Northern Ireland: A Vision for Better Buses

We really enjoyed our work, in collaboration with Aecom, on the new bus planning document for Northern Ireland public transport operator Translink.*  It aims to inform future policies, strategies and plans with respect to land use and transport planning.  It’s called Bus Better Connected.  The short and graphically rich report can be downloaded here.

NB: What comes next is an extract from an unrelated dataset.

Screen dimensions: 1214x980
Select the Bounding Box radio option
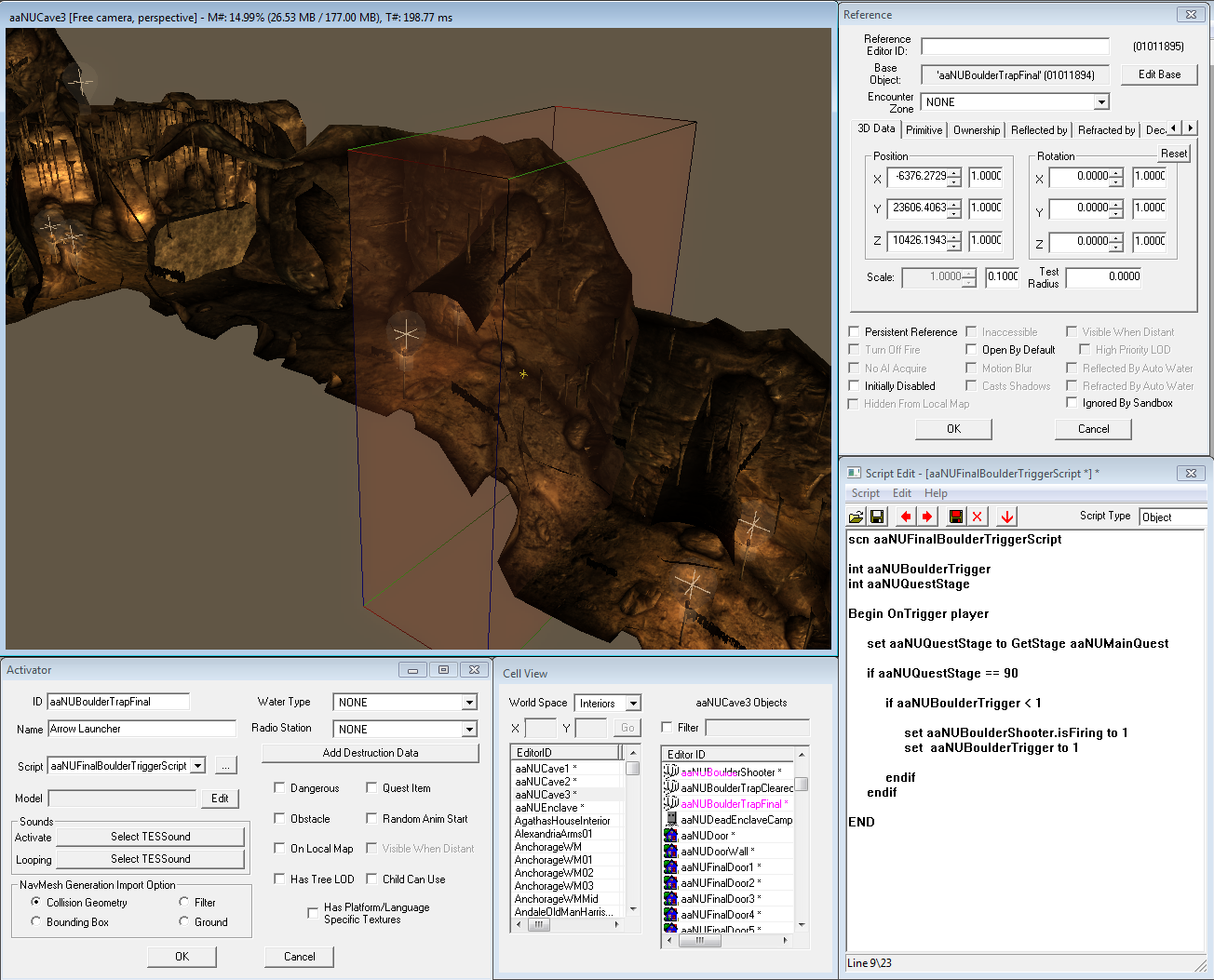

Our role was mostly in Chapter 3, which lays out some of the choices that leaders will have to face in taking the next steps on public transport.  For years, Translink has been pushed in opposite directions.  They have been expected to attract patronage (which is tied to both financial and climate/sustainability goals) but they are also expected to serve  everyone’s needs, including in rural areas where demand will always be low and service will be most expensive to provide.  This is the patronage-coverage tradeoff, and much of our work in the report goes into explaining it and its consequences. (I did the first academic paper on this topic back in 2008; it’s here.)

There are some unusual twists in Northern Ireland’s case.  For example, parents are entitled to send their children to distant schools, and Translink is expected to get them there no matter how expensive the resulting services are.  Sooner or later, Northern Ireland’s government will have to think about their priorities for public transport, and give Translink a more realistic definition of success.

Of course, one way out of this problem is to fund more service, as the rest of the island is doing.  In the course of the network designs we’ve done across the Republic of Ireland for its National Transport Authority, we’ve been instructed to increase the total quantity of service dramatically, ranging from over 30% growth in Dublin to over 70% in Waterford.  Our conversations in Northern Ireland suggest that nobody there knows where the money would come from to do this.  But if climate and sustainability goals truly have the force of law, as they do — and if nobody wants to reduce rural services — then the current level of public transport will have to increase.  There’s no other way the math works.

What’s next?  Our contracted work in Northern Ireland is complete, but we hope to be involved in helping frame future conversations that can lead to a public transport network that meets Northern Ireland’s goals.

 

*I have now done work for three agencies called Translink, in Vancouver, Belfast, and Brisbane!

 

2 Responses to Northern Ireland: A Vision for Better Buses

  1. Johnny August 31, 2024 at 10:53 am #

    The “walkability” maps at page 39 are misleading. They seem to imply that you need a rectangular gird for good walkability. In reality, there are many European cities that have very good walkability despite not having a rectangular gird.

  2. Johnny August 31, 2024 at 1:38 pm #

    The comparison between two alternatives at page 49 is misleading.

    First, the left alternative is 5 buses per hour while the right alternative is 4 buses per hour. A fair comparison would have the frequent route to the left every 20 minutes instead of every 15 minutes. Then the left alternative would only be 1 minute faster, not 3.5 minutes.

    Second, in the right alternative, where you have two routes close to your home, you assume that people would always choose the closest stop. In reality, most people would check the timetable and walk to the bus stop where the bus comes first. If the buses are evenly spaced, this alternative would be faster than the left alternative.